2. Speech and Natural Language Understanding.


Project LISTEN, automated reading coach, continuous speech recognition, prosodic analysis, dialogue, speech interfaces for children, voice recognition, education, children, literacy


To carry on effective, natural, spoken dialogue, computers will need to do more than recognize and interpret spoken words -- they will also need to be sensitive to the prosodic information encoded in how the words are spoken. Human listeners use this information to extract additional meaning from the speech signal, to guide their participation in dialogue, and to draw inferences about each other that can help them in performing the task at hand. Automated prosodic analysis has been studied much less than speech recognition, and until now has focussed more on improving the accuracy of word recognition than on improving the effectiveness of dialogue at accomplishing a real task. The proposed research will investigate the hypothesis that detecting and exploiting prosodic cues can help computers guide spoken dialogue.

The proposed case study of prosody focuses on an educational task that combines intrinsic national importance with compelling methodological advantages. The proposed educational task is to "coach" children's oral reading -- that is, display text on the screen, listen to a child read it aloud, detect the child's mistakes, decide when and how to intervene, and provide help and encouragement. The proposed research builds on the code, data, and experience gained from a working prototype of such a coach, developed with prior NSF support.

The proposed research will focus on improving four aspects of dialogue -- taking turns, handling speech repairs, preventing dialogue breakdown, and modelling the speaker. In the context of the reading task, these aspects include detecting a number of pedagogically significant events, such as when readers complete a passage, correct themselves, or encounter difficulty in identifying a word or comprehending a passage. The proposed research will use prosodic cues to help detect these events in order to make the dialogue between student and coach more effective in achieving its educational objectives.

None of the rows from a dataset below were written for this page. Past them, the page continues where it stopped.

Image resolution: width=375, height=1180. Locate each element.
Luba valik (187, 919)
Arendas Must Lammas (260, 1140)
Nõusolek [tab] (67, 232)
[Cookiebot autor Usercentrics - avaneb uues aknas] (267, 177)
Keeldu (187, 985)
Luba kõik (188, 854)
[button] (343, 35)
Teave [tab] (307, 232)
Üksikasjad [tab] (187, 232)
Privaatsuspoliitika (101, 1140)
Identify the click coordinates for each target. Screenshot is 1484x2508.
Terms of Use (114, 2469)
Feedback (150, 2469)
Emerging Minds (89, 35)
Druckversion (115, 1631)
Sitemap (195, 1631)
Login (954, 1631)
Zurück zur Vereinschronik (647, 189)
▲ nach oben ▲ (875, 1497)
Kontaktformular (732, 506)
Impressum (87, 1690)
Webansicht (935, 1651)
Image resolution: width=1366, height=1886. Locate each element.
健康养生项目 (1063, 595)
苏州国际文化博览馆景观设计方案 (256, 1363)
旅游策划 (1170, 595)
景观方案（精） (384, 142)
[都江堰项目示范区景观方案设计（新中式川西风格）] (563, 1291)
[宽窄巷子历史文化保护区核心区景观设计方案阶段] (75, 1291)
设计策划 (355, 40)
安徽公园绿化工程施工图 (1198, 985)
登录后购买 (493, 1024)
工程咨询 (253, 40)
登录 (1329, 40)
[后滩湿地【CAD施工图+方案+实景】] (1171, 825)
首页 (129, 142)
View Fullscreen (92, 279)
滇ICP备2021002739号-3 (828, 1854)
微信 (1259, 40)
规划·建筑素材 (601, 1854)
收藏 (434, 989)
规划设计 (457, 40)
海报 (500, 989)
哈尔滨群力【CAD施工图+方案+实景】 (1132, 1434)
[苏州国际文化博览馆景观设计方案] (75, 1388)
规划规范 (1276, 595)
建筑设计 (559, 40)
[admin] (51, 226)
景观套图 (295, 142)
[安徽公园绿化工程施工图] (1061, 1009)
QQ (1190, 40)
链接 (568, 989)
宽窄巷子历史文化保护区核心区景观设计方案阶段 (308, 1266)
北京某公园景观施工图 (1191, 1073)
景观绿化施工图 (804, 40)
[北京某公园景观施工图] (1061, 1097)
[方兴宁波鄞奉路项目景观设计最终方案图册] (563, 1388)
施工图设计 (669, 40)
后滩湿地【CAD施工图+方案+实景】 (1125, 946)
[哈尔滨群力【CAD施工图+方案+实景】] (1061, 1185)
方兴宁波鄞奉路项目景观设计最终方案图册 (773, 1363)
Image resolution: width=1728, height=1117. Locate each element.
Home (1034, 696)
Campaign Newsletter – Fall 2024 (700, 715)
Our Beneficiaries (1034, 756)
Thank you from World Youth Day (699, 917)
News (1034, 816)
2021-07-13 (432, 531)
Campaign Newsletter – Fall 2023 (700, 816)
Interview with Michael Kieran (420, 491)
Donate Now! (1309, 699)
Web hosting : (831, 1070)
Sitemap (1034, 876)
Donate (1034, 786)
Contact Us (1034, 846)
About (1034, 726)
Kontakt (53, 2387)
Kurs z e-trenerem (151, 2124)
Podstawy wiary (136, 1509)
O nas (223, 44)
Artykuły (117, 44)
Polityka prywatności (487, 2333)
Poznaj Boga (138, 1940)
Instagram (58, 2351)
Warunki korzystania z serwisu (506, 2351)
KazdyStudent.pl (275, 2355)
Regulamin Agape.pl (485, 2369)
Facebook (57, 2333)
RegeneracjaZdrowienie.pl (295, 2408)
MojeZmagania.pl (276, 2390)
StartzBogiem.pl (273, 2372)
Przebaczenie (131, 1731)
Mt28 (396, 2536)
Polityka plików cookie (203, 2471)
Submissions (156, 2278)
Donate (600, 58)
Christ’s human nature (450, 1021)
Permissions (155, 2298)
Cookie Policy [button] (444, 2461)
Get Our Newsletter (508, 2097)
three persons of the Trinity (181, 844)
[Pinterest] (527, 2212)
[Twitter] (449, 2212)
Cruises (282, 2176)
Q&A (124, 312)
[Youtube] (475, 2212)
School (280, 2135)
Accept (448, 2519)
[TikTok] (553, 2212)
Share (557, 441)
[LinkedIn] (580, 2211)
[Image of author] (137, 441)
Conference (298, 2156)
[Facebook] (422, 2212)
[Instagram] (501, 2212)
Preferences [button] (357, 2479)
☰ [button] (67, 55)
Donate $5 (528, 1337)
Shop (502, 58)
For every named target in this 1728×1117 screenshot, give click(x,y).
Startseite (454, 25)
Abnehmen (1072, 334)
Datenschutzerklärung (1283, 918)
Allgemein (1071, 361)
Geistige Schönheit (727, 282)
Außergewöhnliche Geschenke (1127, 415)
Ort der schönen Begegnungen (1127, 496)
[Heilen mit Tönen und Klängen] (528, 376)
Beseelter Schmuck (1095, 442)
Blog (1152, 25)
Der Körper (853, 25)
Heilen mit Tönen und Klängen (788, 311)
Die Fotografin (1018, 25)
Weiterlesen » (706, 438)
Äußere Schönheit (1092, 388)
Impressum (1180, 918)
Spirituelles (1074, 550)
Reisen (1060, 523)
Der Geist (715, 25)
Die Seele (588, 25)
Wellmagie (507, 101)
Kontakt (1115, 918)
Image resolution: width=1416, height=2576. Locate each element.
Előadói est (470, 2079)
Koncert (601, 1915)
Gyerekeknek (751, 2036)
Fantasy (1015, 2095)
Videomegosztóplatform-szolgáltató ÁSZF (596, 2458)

Expected outcomes include not only improvements in the reading coach, but more generally the discovery of robust prosodic phenomena, methods for detecting them, and principles for using them to improve spoken communication so as to better accomplish the task at hand. This work will lay essential foundations for using prosody to achieve graceful, effective spoken dialogue between humans and computers.


Reading is taught orally in grades 1-3 to help children relate printed English to the spoken language they have already acquired. Unfortunately, a shocking percentage of the nation's children lag behind grade level in reading [NCES 93a] and grow up functionally illiterate, at an annual productivity cost measured in hundreds of billions of dollars [USCD 91]. An automated reading coach could give such children hundreds of hours of individualized attention that teachers and parents cannot. Thus Project LISTEN's eventual goal is to help children learn to read better over time. The goal of the current coach is to help them read a given text.

The coach is designed to provide a combination of reading and listening, in which the child reads whenever possible, and the coach helps whenever necessary, so as to provide a pleasant, successful reading experience. The coach's assistance, modelled after expert reading teachers, is intended to support word identification, comprehension, and motivation.


Use eye tracking to help guide the reading coach.